Extracted material
Segment Open

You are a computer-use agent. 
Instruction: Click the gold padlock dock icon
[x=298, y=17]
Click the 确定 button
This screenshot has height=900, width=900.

Segment Closed
Segment Open

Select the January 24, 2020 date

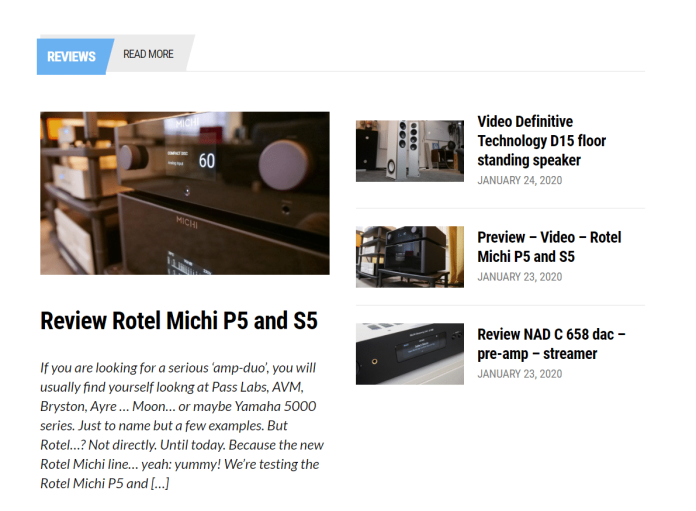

Segment Closed

Activity
Among the lines above, repeat exactly those from the line with "Instruction: Click the gold padlock dock icon" to the line with "This screenshot has height=900, width=900.", counting both ends.

The answer
Instruction: Click the gold padlock dock icon
[x=298, y=17]
Click the 确定 button
This screenshot has height=900, width=900.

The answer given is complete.